When the market is trending, it is usually characterized by small pullbacks leading to a temporary recovery of prices. In this context, the "dead cat bounce" means precisely this: a short-term price recovery in the conditions of a declining market.
As Thomas N. Bulkowski stated in his fundamental work titled "Encyclopedia of chart patterns," there are three steps usually associated with the "dead cat bounce." At first, the price of an asset goes through an approximately 30% decline in a few trading sessions. Next, the price bounces back, leading to a partial recovery of the loss. Finally, at the third stage, the price enters another downfall, eliminating the gains and going beyond them.
The "dead cat bounce" is a pattern denoting the continuation of particular processes. It demonstrates that the price usually continues to move downward after a short recovery period. Therefore, it is considered confirmed only in case if the price resumes its downfall and reaches an indicator below the previous value.
At first glance, one may perceive this pattern as a reversal one since the price may keep on rising after its rapid fall. This is the reason why traders should apply the tools of fundamental and technical analysis to determine the bounce's length and the possible ways in which price will be developing afterward. To come up with a well-informed opinion, one can also incorporate various trend indicators and oscillators. For example, it is possible to apply the RSI indicator and MACD to determine whether a particular situation can actually indicate a "dead cat bounce" tendency.

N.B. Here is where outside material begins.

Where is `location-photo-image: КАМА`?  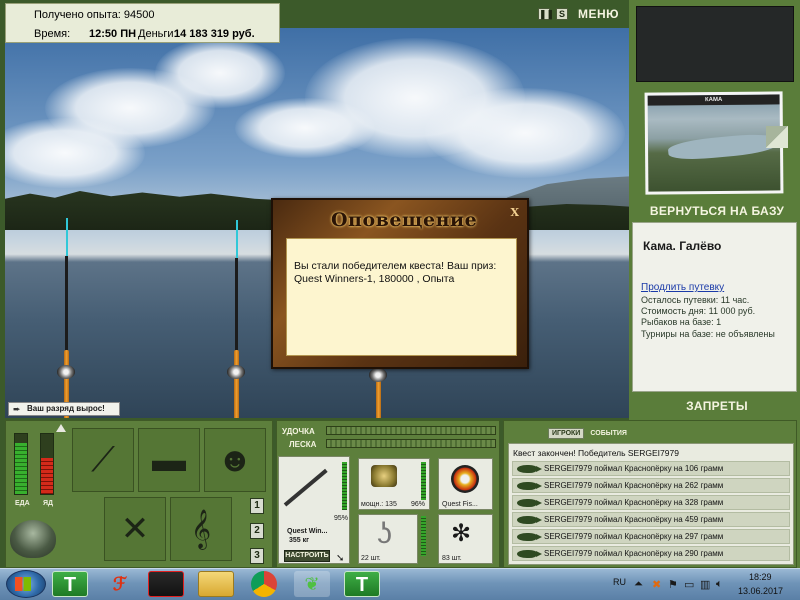 location-photo-image: КАМА is located at coordinates (714, 143).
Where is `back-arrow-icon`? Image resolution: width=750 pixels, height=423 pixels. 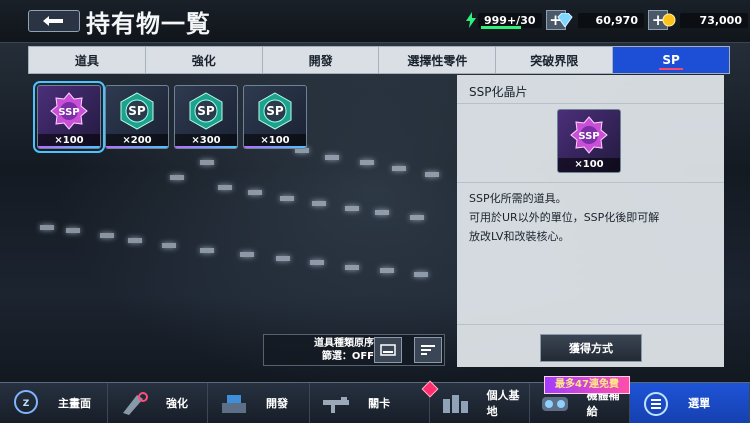
back-arrow-icon is located at coordinates (53, 21).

Commonly, the pattern under discussion can be observed in extended periods, during which the market goes through a recession. However, it can be used by both long- and short-term traders. Also, despite the fact that it has initially been viewed as a stock-trading pattern, the "dead cat bounce" can be applied to different assets demonstrating a substantial price decline.
One way in which short-term traders may gain the most significant benefits from the pattern is by catching the moment of the trend's rapid growth and "ride" it up. At the same time, to exploit the "dead cat bounce," one needs to have a thoroughly developed risk management strategy and, generally, be able to control him- or herself to exit the deal at the proper moment, avoiding the subsequent downfall of the price. In this regard, traders can secure themselves by setting up a trailing of tight stop-loss.
In turn, long-term traders may find the "dead cat bounce" be useful as a tool to enter a short position at a high price. Meanwhile, they should take all necessary measures to determine whether the situation actually develops within the framework of the pattern under discussion or if it is a trend reversal.
Regardless of what strategy you prefer, keep in mind that no particular pattern can ensure your predictions' 100% accuracy. In this regard, the "dead cat" may be especially unstable since forecasting the price behavior is always a challenging task. Therefore, it may be useful for you to apply additional confirmation tools, such as technical indicators and fundamental analysis.